Supporters of Arizona’s immigration law turn focus to ‘sanctuary cities’

Opponents of the Justice Department's lawsuit challenging the enforcement of Arizona's controversial immigration law have hit upon a strategy to use the reasoning behind the action to highlight what they contend is a gaping inconsistency in Justice Department's policy priorities. Why should federal attorneys be targeting the Arizona law as an alleged obstacle to coherent and centralized enforcement of federal immigration statutes, they argue, while Justice officials also have done nothing to challenge the legal status of so-called sanctuary cities, which effectively block enforcement of the same federal law?

The Justice Department has asked a federal judge in Phoenix to stop Arizona’s law from going into effect this Thursday, arguing that the measure interferes with federal immigration policy. But critics, including California GOP Rep. Duncan Hunter and Arizona Gov. Jan Brewer, are challenging the logic of Justice's move, arguing that if U.S. Attorney General Eric Holder really cared about enforcing federal immigration law, he should be targeting sanctuary cities instead of Arizona.

More than 30 cities, including San Francisco, Los Angeles, New York City, Miami, Denver, Chicago, Washington, D.C., and Dallas, have local ordinances on the books that prevent police from asking about a person’s immigration status. The Arizona law, scheduled to go into effect July 29, would allow officers to question a person’s immigration status and report them to federal authorities if that person is believed to be in the country illegally. The crackdown could prompt illegal immigrants to seek refuge out of Arizona and into those sanctuary cities.

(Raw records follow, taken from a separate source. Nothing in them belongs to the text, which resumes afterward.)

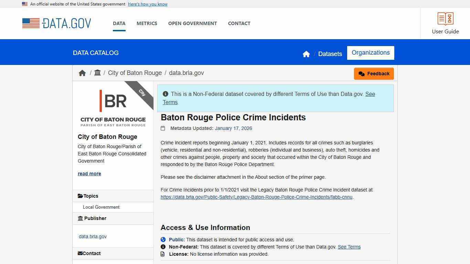This screenshot has height=264, width=470.
Task: Open the METRICS menu item
Action: pos(147,23)
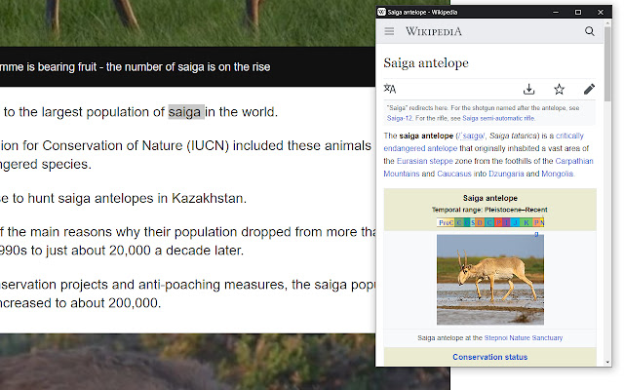Maximize the Wikipedia popup window
This screenshot has height=390, width=624.
(578, 12)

A Justice Department official told the Washington Times there is nothing hypocritical about the government going after Arizona while ignoring sanctuary cities and suggested they won’t step up enforcement. Administration officials say they want to seek and deport criminal immigrants. Indeed, a recent Washington Post report found that deportation of illegal immigrants has spiked significantly under the Obama administration. But federal officials insist they don’t have the capability or resources to remove the hundreds of thousands of immigrants who haven’t had run-ins with the police.

"There is a big difference between a state or locality saying they are not going to use their resources to enforce a federal law, as so-called sanctuary cities have done, and a state passing its own immigration policy that actively interferes with federal law," Justice Department spokeswoman Tracy Schmaler told the Times’ Stephen Dinan and Kara Rowland. “That’s what Arizona did in this case.”

But even if Arizona's law goes into effect, the debate over sanctuary cities--which sprouted up mainly in the 1980s to give refuge to exiles from El Salvador's deadly civil war--is hardly over. Hunter is sponsoring legislation in Congress that would force the Justice Department to crack down on cities that don't enforce immigration laws--though it's not likely to come to a vote before next year.